Maslany ha sfilato sul tappeto rosso dei SAG Awards (Ndt: premi conferiti dalla Screen Actors Guild – Gilda degli attori dello schermo, sindacato che rappresenta oltre 150.000 attori/attrici di cinema e tv) vestita a puntino e piena di stile sino ai denti. Sorrideva luminosamente. I suoi fans l’hanno acclamata in modo gioioso su Twitter. Ma quando Maria Menounos l’ha invitata ad usare la mani-cam per mettere in mostra le sue unghie e i suoi gioielli (un invito che alcune attrici hanno rifiutato, trovandolo sessista), lei ha candidamente confessato che non si era fatta fare le unghie: ha infilato la mano priva di manicure nella mani-cam e ha dato alla camera da presa un pollice alto, nascondendo le unghie. Un colpo brillante, gentilmente servito… Maslany è una femminista impenitente.
P.S. A quest’ora saprete già che il prossimo film di Tatiana è “Woman in gold”, dove interpreta la sopravvissuta all’Olocausto Maria Altmann da giovane. Potreste invece non sapere che nel 2010 fu la protagonista femminile di uno sceneggiato BBC in quattro puntate, di grande successo, intitolato “La Natività”. Ehm, sì, faceva Maria di Nazareth. La vicenda copre il periodo dell’incontro e dello svilupparsi della relazione fra Maria e Giuseppe e termina alla nascita di Gesù. Tatiana, al proposito, ha detto ridendo a Lili Loofbourow: “Ho saltato le mestruazioni quando sono tornata a casa. Mi è successo questa sola volta in tutta la vita. Rispetto al ruolo, mi sentivo come se non meritassi la parte, mi sembrava troppo grande per me. Ma penso che questa sensazione a volte possa essere utile, quando dici: Ok, magari è proprio così che il personaggio si sente.
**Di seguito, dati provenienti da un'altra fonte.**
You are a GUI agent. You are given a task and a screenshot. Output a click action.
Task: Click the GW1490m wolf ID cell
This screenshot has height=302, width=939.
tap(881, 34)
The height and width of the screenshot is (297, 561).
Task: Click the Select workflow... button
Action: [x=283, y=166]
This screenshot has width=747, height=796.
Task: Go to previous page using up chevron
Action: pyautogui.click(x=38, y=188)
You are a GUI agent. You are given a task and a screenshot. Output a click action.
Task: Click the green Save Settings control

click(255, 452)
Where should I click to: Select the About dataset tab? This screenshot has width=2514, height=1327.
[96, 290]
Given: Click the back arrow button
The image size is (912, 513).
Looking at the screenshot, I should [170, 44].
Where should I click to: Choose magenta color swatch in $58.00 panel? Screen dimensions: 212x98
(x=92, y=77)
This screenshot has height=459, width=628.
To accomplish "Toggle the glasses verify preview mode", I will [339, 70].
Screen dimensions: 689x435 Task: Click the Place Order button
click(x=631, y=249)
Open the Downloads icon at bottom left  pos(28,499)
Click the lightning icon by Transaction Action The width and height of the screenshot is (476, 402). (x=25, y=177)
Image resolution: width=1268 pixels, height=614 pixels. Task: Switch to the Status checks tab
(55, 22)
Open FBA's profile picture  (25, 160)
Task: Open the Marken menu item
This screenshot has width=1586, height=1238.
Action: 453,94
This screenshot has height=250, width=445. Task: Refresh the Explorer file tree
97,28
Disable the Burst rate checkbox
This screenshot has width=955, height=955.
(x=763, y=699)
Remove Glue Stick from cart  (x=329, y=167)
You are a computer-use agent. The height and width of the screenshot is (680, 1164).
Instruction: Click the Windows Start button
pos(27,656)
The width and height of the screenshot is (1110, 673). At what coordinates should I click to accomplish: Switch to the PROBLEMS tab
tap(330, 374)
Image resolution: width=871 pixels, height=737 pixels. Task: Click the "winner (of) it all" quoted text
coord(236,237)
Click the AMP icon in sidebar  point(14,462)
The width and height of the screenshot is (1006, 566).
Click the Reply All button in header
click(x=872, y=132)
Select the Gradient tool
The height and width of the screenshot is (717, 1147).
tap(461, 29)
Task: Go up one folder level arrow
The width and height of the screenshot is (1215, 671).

Maria non ha la sensazione di meritare quest’enorme cosa che le è stata data. Si sente un’impostora, perché non è una santa, è solo un essere umano.”
P.P.S. L’ho detto che la terza serie di “Orphan Black” comincia il prossimo 18 aprile? Ok, adesso l’ho detto. Fremente conto alla rovescia: meno 11.